§ What is needed: Across the entries below, how many lines contain the word "header"? Give the number alone.

[Working data — start]

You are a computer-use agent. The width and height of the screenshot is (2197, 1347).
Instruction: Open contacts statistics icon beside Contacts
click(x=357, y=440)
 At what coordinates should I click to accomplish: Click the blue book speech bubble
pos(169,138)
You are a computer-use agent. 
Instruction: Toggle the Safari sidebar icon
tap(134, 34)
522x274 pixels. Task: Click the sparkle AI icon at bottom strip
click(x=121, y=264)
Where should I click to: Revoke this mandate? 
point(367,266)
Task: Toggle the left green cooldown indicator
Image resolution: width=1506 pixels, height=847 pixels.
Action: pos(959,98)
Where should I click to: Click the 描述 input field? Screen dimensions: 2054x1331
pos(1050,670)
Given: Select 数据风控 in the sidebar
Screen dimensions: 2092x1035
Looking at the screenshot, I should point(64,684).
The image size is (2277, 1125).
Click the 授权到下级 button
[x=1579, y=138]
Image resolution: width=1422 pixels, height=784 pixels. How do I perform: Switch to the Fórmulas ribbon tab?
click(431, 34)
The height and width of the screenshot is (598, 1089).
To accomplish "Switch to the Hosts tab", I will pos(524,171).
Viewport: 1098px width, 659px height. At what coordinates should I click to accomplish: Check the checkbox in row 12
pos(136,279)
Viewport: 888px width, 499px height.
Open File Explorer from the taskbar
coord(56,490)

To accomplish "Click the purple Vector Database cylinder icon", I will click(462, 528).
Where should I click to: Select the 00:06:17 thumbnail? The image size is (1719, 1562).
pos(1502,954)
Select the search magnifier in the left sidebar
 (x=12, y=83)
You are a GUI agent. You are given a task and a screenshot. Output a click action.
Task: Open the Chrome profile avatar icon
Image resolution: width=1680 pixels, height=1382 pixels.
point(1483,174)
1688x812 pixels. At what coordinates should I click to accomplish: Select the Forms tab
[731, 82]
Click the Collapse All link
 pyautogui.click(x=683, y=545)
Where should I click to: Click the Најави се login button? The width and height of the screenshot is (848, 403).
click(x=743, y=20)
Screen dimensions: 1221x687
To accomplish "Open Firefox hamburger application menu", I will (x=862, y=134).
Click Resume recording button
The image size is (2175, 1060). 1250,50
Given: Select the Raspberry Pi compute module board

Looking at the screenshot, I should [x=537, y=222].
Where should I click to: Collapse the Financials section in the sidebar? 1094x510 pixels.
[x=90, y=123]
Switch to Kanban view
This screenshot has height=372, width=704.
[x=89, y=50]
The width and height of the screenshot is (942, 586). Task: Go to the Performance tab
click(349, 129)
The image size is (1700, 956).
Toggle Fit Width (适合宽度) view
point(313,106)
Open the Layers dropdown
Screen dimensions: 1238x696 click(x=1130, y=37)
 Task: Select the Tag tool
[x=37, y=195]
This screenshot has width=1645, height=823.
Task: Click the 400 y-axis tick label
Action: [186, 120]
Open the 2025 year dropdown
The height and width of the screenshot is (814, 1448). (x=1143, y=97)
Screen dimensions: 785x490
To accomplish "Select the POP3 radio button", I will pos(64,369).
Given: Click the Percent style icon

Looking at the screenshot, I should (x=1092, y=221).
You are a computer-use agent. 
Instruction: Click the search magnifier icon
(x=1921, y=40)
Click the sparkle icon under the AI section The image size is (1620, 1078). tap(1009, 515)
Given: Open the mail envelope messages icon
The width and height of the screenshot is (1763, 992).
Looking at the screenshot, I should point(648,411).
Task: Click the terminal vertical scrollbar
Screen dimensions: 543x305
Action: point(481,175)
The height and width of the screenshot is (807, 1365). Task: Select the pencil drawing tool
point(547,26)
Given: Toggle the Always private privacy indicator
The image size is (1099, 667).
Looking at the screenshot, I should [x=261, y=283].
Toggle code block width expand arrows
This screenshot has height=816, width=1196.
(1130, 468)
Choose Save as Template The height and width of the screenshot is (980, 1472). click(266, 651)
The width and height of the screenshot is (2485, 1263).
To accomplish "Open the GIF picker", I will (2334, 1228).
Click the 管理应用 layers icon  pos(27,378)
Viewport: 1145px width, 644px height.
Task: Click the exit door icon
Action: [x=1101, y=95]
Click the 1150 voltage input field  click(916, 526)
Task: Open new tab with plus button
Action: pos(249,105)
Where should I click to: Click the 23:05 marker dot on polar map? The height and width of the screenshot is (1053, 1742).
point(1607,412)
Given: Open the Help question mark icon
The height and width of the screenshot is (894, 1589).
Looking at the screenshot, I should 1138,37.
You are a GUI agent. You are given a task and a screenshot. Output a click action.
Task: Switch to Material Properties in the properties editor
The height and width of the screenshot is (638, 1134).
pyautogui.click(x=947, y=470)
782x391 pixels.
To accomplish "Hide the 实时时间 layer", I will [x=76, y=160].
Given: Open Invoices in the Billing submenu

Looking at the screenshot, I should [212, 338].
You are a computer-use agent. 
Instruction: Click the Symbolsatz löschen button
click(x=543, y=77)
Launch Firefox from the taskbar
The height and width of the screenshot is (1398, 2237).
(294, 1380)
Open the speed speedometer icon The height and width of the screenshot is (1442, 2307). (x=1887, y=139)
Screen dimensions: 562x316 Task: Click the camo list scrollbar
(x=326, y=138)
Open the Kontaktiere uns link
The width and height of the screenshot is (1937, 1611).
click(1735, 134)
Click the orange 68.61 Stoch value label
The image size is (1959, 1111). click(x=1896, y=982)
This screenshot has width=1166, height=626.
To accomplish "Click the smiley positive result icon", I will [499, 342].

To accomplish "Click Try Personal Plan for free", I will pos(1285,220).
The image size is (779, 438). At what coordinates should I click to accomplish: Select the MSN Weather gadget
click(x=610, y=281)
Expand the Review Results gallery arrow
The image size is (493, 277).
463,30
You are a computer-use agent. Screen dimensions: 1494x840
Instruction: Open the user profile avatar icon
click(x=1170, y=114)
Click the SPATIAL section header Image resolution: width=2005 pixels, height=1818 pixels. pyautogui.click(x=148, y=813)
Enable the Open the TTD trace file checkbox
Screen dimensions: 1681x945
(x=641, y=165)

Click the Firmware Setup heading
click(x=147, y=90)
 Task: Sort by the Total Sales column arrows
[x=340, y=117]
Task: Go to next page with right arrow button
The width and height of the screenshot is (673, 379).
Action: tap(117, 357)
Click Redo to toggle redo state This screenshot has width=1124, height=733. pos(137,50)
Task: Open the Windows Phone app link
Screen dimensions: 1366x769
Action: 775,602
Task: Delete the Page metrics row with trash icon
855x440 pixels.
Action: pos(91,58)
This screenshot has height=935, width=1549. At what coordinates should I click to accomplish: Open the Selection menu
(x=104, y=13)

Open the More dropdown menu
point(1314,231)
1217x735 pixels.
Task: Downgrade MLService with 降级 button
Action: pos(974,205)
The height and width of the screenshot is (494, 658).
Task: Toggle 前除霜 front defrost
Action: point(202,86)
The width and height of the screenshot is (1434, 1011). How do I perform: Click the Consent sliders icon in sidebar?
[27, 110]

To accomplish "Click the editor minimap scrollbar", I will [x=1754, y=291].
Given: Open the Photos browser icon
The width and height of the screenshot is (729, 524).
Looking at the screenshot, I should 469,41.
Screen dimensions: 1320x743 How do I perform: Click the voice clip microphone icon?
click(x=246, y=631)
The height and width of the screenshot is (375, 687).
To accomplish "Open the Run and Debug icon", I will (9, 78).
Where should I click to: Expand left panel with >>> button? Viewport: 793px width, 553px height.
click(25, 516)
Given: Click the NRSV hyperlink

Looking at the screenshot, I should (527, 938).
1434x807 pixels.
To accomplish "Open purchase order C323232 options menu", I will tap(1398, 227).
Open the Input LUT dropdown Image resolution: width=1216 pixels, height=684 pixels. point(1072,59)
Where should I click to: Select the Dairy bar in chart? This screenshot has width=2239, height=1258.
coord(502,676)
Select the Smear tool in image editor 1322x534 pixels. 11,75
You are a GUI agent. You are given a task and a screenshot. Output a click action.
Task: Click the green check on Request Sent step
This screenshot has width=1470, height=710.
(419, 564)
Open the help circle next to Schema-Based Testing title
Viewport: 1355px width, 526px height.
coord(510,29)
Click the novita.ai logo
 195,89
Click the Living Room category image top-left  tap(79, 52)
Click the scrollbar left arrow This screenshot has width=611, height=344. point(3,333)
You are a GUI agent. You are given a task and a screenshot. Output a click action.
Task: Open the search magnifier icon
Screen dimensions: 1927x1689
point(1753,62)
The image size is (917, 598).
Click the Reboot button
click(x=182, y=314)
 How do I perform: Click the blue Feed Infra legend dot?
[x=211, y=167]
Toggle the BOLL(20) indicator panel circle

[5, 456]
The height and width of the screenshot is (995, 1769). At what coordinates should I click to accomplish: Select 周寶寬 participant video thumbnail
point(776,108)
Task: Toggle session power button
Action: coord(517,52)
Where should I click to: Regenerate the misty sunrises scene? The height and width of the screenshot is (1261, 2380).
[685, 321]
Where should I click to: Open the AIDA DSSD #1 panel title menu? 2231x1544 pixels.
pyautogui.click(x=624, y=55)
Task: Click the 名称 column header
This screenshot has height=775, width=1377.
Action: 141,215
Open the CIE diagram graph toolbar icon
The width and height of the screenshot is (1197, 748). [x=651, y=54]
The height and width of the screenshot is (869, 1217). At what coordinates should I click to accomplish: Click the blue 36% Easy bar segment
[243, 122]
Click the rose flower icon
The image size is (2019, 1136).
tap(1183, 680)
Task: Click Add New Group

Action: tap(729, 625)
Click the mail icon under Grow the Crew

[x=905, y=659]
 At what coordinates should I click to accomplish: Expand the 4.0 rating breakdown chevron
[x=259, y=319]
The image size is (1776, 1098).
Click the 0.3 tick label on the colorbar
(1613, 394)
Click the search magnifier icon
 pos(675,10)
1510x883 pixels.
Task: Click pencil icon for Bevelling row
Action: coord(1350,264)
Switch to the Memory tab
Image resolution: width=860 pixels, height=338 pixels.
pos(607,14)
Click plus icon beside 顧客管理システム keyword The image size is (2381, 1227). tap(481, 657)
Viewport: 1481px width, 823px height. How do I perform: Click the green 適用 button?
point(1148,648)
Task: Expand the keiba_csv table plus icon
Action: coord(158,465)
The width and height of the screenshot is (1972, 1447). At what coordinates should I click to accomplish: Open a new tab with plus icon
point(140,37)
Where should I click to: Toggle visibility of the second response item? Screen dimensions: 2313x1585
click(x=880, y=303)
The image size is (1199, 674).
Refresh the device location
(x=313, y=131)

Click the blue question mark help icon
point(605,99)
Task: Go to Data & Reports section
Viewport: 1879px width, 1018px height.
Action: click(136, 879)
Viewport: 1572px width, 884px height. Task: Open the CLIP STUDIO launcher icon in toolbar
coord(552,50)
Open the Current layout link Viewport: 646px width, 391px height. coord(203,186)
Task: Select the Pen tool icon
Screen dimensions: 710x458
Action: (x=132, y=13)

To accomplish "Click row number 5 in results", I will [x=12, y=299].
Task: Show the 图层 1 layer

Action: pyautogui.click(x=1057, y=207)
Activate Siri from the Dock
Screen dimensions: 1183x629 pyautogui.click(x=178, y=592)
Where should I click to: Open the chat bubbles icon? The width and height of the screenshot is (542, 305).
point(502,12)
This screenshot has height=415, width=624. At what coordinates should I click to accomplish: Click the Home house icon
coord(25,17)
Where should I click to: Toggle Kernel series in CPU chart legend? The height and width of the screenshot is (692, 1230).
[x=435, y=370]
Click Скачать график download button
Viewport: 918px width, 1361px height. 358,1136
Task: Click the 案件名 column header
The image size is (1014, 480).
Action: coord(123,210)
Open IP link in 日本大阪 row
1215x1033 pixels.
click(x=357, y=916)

[Working data — finish]

§ Reply: 3